The dénouement arrived on September 26, 1902 when Abbot Ephège Filiatrault hoisted a flag on his presbytery of Saint Jude at Saint-Hyacinthe. Anticipating the present flag of of Quebec, Filiatrault placed a fleur-de-lis in each quadrant formed by a white cross on a blue field. But, Filiatrault's fleurs-de-lis all pointed to the centre, while those on the provincial flag are erect. The inspiration for the Abbot's flag was unambiguous. As he described it in a pamphlet he published under the pseudonym of "un Compatriote":
So strongly had his design been influenced by what he believed to be the properties of that infamous banner, that Filiatrault's flag also was promptly, if somewhat confusingly, dubbed the Carillon. And, if most of Filiatrault's historical assertions were spurious-the Canadiens' participation in the battle of Carillon had not been significant; the banner had not been present at the battle; its field was not blue; his claim that the cross was inspired by those on the flags of the chevalier de Lévis (of the 1760 capitulation at Montréal) was just wishful thinking-nevertheless, Filiatrault's primary objective was beautifully fulfilled. He wanted the flag to use the symbols of the past to convey "les mânes de nos ancêtres...du pieux souvenir de leur postérité"33 [to posterity a reverent recollection of the spirits of our ancestors]. In this aim, he succeeded superlatively, and, if some of the ancestors were a little more distant than he had imagined-Champlain rather than Montcalm and Lévis-it is doubtful that Filiatrault would have minded.
Filiatrault had omitted the maple leaf and the beaver, not because they were inadequately Canadian, but rather because they were quintessentially Canadian. He was designing a flag for French Canadians, not for all Canadians.34 However, in looking at the beauty of his design, it is clear that he understood that elegant simplicity is paramount in effective flag design. Possibly, he was just seeking to do a better job than the then current version of the Canadian Red Ensign, the aberrant seven-province flag which presented a dog's breakfast of unrecognizability. Possibly, he just had a good eye.

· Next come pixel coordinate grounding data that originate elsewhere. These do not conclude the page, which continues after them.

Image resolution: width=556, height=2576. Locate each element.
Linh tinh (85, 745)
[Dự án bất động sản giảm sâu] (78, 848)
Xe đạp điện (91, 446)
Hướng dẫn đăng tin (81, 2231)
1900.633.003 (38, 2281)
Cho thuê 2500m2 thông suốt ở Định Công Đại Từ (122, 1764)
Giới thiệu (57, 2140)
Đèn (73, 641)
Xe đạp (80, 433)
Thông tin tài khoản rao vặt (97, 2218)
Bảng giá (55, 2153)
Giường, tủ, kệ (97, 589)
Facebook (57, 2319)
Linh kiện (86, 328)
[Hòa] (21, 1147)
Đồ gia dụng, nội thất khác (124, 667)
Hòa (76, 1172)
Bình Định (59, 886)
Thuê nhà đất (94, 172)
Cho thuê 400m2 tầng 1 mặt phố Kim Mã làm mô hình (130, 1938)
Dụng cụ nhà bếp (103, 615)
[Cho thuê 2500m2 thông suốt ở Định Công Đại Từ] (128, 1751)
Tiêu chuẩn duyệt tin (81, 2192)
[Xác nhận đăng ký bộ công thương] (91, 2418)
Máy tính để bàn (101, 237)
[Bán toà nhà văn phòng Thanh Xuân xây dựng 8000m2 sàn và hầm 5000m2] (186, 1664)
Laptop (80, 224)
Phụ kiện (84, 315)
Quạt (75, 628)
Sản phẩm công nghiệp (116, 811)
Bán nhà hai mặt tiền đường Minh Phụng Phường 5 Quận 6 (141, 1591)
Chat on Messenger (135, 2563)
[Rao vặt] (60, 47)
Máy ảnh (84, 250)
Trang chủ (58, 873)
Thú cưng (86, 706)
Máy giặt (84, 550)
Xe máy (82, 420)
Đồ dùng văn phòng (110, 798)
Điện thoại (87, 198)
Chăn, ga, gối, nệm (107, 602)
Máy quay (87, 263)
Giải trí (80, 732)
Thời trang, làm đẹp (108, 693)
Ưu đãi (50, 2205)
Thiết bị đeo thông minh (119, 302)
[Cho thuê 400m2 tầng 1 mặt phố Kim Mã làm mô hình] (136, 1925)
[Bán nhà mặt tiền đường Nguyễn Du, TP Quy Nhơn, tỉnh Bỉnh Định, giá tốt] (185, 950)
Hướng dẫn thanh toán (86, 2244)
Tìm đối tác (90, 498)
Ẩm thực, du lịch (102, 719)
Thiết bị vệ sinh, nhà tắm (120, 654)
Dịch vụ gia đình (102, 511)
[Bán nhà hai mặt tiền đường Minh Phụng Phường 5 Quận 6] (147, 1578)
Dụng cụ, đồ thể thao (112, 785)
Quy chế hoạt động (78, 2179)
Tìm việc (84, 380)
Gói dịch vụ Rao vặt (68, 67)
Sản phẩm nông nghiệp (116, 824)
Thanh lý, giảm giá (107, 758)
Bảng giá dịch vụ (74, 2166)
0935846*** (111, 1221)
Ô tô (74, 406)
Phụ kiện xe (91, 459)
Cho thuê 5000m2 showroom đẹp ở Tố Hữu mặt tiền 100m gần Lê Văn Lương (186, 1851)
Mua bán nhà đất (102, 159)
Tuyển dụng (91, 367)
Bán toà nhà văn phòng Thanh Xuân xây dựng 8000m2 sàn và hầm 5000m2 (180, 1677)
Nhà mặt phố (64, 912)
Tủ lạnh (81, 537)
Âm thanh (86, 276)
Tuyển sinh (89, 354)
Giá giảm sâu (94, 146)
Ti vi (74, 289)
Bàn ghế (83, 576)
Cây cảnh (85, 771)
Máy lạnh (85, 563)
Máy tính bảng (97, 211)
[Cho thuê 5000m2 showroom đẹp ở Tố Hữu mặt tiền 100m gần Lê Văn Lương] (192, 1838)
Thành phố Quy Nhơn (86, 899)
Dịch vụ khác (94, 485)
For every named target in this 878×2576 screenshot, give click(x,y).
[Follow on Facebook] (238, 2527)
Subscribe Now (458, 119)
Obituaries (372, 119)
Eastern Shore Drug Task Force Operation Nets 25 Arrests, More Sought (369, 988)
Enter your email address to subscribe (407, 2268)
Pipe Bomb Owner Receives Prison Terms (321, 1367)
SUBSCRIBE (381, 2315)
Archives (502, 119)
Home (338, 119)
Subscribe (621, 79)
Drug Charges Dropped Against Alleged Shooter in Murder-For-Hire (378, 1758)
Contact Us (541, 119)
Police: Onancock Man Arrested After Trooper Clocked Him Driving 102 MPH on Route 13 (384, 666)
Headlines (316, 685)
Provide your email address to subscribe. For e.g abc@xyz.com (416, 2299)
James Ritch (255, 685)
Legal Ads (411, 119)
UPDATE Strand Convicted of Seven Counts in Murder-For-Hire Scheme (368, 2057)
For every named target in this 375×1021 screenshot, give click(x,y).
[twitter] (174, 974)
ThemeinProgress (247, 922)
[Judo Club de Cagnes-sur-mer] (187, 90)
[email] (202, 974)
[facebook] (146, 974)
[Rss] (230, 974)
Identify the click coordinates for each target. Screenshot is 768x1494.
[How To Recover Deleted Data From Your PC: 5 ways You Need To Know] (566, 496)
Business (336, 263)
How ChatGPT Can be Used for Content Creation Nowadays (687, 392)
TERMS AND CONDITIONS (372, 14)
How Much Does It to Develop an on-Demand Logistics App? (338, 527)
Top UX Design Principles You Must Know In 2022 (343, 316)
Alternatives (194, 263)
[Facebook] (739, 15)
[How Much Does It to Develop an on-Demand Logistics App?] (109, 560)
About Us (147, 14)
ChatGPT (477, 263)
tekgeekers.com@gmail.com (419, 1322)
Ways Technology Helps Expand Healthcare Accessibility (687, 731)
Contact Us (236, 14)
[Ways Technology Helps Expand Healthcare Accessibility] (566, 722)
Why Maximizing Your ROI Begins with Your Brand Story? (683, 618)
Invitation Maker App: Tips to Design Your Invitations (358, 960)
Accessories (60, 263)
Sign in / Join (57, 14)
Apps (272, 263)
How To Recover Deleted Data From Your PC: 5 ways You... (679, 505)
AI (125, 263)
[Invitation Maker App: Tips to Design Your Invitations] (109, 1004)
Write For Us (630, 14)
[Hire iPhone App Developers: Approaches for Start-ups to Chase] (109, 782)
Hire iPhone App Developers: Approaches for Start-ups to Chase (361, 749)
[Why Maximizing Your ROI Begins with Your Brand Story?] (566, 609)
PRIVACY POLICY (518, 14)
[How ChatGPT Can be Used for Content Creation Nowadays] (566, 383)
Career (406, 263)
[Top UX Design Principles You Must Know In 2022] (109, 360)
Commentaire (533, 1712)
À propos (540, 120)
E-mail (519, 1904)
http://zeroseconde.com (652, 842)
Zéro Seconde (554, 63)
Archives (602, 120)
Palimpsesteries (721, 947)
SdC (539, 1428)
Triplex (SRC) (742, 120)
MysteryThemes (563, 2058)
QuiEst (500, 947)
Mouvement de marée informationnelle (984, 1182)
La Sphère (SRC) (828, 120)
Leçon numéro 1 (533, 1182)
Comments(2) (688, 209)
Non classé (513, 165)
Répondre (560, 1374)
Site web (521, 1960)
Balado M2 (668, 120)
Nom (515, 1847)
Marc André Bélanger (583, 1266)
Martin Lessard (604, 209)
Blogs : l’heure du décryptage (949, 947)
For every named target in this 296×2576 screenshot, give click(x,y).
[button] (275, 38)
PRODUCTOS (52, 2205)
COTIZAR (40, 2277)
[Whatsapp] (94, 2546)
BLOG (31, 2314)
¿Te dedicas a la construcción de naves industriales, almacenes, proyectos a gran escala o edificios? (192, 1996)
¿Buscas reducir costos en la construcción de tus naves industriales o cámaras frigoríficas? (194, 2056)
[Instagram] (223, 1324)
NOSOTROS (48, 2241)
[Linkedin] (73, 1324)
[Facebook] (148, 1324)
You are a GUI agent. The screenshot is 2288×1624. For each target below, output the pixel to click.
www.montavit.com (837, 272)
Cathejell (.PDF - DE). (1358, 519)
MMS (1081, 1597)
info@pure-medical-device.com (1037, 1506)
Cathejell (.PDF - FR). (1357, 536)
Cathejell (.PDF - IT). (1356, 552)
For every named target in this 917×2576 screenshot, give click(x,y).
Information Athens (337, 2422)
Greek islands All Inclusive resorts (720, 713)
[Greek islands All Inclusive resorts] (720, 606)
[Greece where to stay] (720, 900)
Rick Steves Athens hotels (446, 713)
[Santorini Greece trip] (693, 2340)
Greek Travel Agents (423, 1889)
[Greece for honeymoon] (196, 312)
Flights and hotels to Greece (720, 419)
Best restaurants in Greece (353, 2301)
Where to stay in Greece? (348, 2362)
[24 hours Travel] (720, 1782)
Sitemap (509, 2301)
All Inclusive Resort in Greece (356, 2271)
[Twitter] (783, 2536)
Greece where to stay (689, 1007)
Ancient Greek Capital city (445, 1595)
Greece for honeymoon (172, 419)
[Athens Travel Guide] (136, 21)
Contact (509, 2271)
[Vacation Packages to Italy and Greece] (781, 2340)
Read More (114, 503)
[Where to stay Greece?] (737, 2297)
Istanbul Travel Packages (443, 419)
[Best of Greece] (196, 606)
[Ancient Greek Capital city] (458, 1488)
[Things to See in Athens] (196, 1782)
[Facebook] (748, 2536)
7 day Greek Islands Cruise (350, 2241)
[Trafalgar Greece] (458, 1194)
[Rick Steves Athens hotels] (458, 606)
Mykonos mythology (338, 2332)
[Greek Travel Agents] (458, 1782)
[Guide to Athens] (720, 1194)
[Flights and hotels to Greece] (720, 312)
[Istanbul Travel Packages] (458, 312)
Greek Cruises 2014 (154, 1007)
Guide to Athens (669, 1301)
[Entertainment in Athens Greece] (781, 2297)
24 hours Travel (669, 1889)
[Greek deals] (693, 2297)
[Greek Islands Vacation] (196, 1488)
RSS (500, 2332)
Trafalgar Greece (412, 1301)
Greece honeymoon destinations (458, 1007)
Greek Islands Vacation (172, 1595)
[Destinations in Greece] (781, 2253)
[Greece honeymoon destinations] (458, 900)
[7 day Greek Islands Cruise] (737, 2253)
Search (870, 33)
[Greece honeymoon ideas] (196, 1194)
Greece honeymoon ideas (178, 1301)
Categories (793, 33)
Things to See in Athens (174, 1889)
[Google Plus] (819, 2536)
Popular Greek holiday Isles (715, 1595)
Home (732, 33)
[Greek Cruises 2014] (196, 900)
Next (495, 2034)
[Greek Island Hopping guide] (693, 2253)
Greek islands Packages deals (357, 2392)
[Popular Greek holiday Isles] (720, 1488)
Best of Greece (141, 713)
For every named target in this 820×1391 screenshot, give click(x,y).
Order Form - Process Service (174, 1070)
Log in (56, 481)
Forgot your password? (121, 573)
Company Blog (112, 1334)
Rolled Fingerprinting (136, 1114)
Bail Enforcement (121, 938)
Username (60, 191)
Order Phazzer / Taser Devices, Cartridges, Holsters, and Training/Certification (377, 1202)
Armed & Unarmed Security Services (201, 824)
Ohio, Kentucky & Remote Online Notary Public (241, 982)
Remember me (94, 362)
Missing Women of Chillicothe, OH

Not surprisingly, what happened next was not to the Abbot's taste.35
On March 24, 1903, some influential citizens of Quebec formed Le Comité du drapeau national de Québec [The Committee of the National Flag of Quebec] and decided that Filiatrault's flag was but a good start; what it really needed was the addition of a few more motifs: a sacred heart of Jesus and a wreath of maple leaves.36 This composite design was soon known by the equally composite name Le Carillon-Sacré-Coeur. Flag design by committee all too often produces a smorgasbord, as a little something is included to keep each faction happy.37 Abbot Filiatrault was not alone in his dislike for these modifications, but despite his objections, before long other modifications were proffered which added, say, a statue of the Sacré-Coeur de Montmartre, or the arms of Quebec with or without wreath, beaver and motto, and so it went. Indeed, completely new designs continued to be proposed in abundance right into the 1940s.38 One accepted for many years by the SSJB (Montréal) was designed by L.J.A.Derome about 1912.39 The upper hoist presented three golden fleurs-de-lis on blue, the lower hoist, a rampant lion on red, and the fly, an image of Saint John the Baptist replete with lamb, maple leaves and beaver.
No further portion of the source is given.